**RECORDS TO USE:**
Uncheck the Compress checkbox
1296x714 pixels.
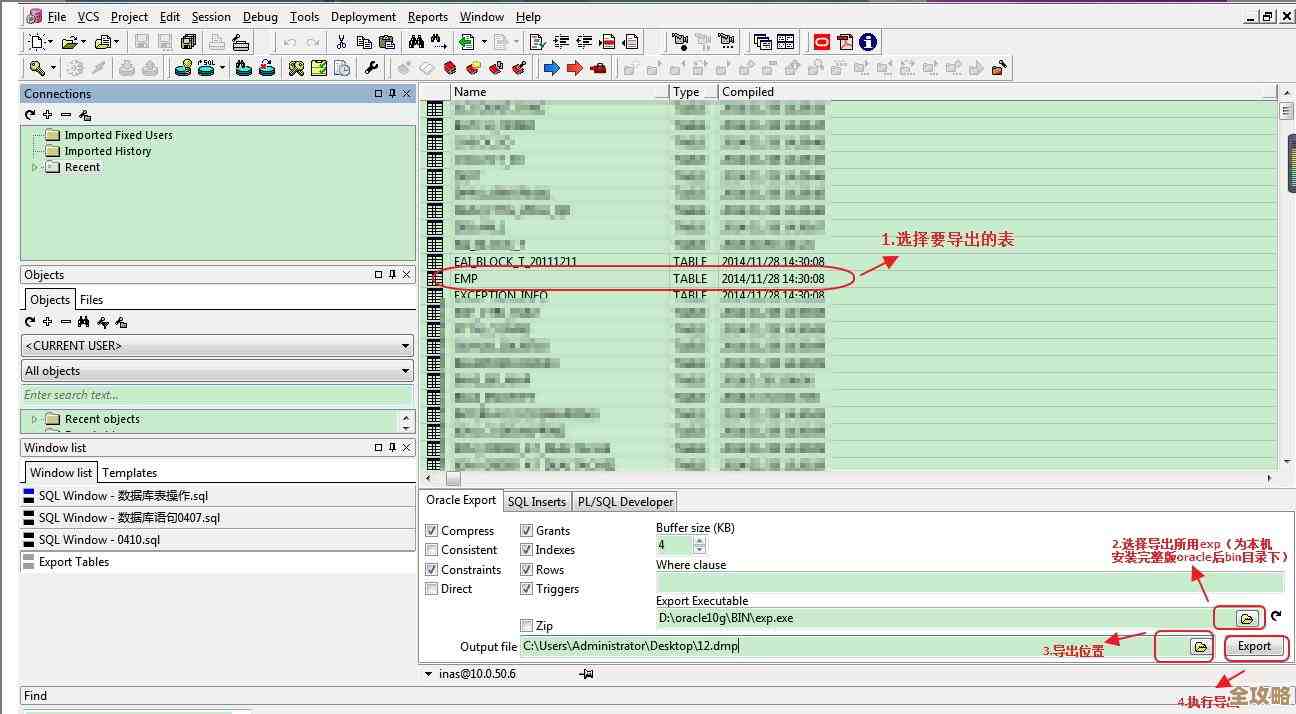(x=432, y=531)
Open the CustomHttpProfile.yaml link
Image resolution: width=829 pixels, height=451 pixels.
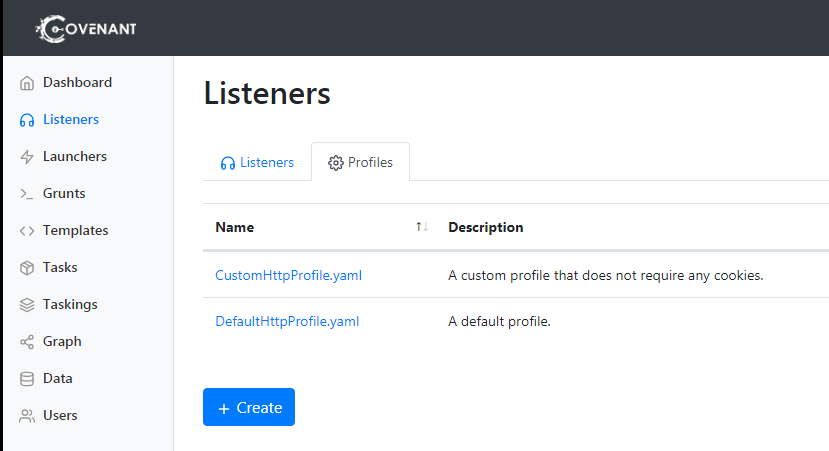tap(288, 275)
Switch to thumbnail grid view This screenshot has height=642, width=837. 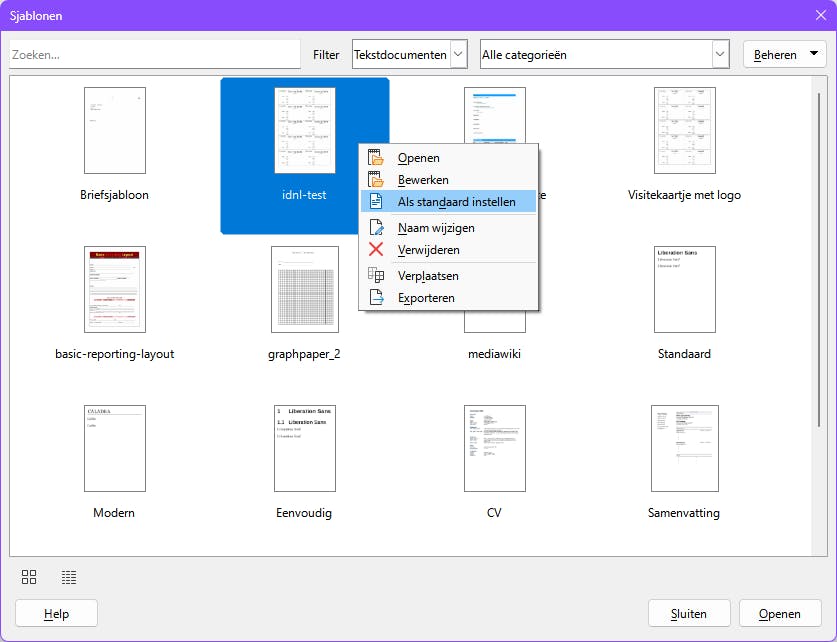pyautogui.click(x=29, y=577)
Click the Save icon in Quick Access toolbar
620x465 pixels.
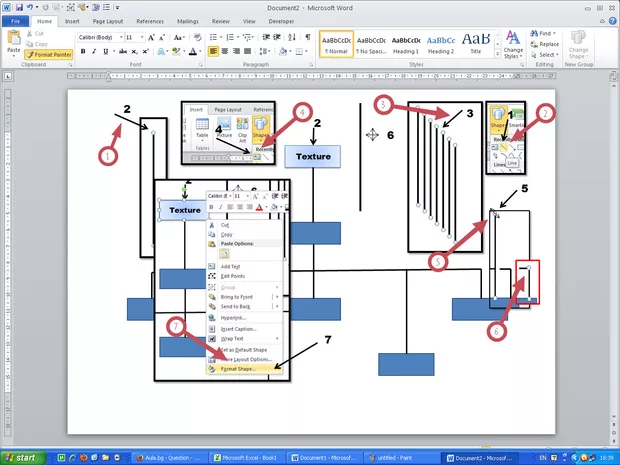(x=20, y=6)
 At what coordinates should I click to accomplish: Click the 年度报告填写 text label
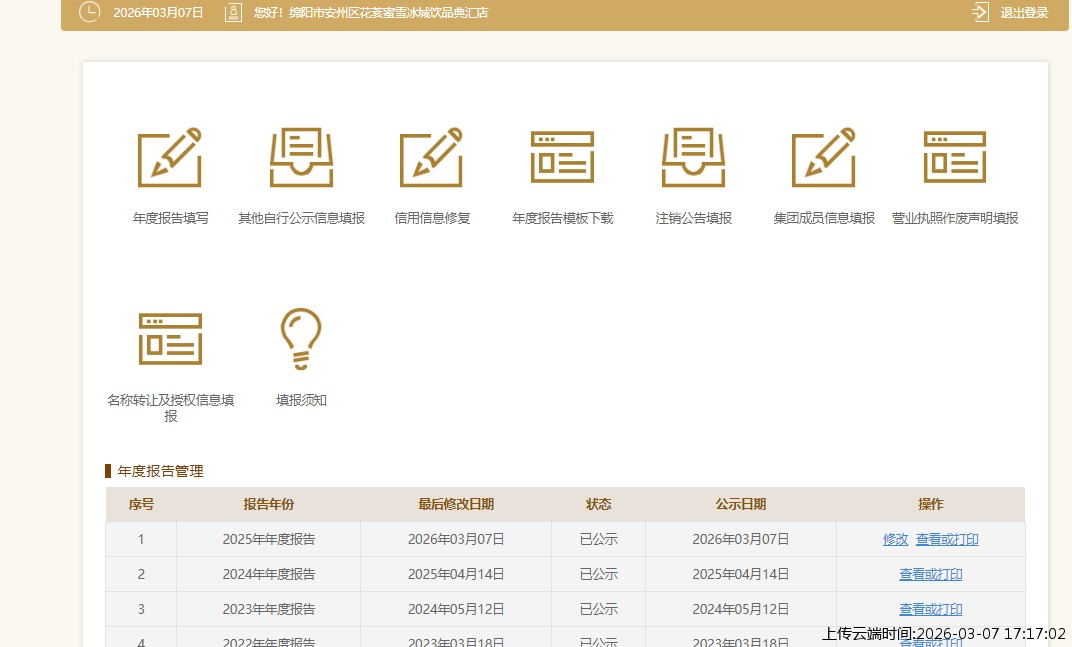click(x=170, y=218)
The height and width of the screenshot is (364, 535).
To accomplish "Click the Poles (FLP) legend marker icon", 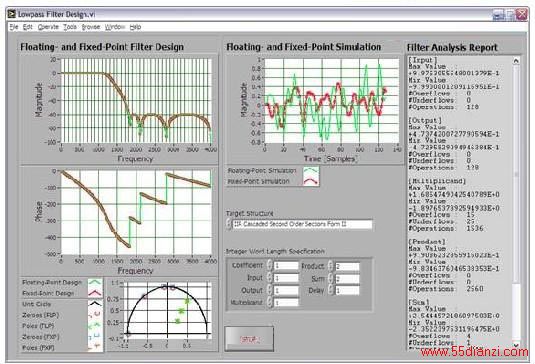I will (x=95, y=326).
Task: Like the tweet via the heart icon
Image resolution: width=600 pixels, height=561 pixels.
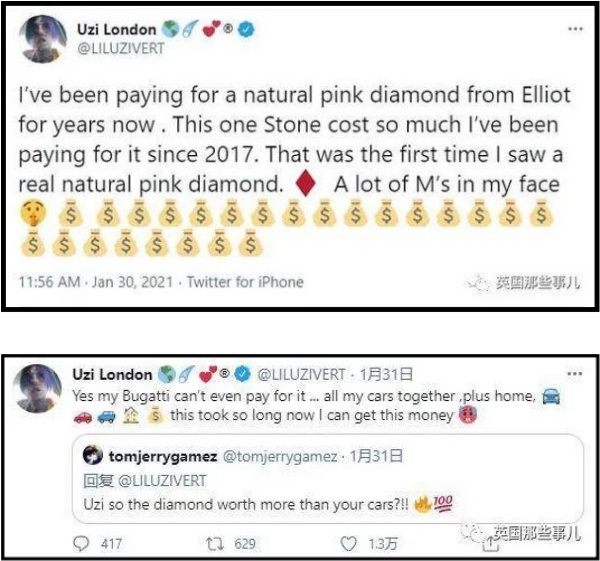Action: point(349,543)

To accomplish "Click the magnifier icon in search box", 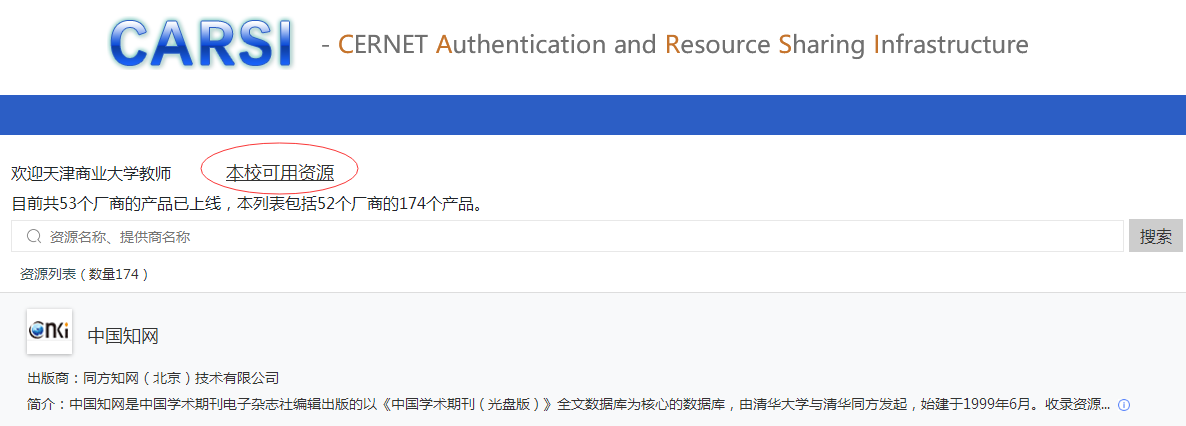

**WHAT NEEDS TO BE DONE:**
Print nothing except the lines from the one with "Image resolution: width=600" through the last line of the listing, exactly as written and with pictures removed.

**RESPONSE:**
Image resolution: width=600 pixels, height=561 pixels.
Action: point(349,543)

To accomplish "Click the magnifier icon in search box", 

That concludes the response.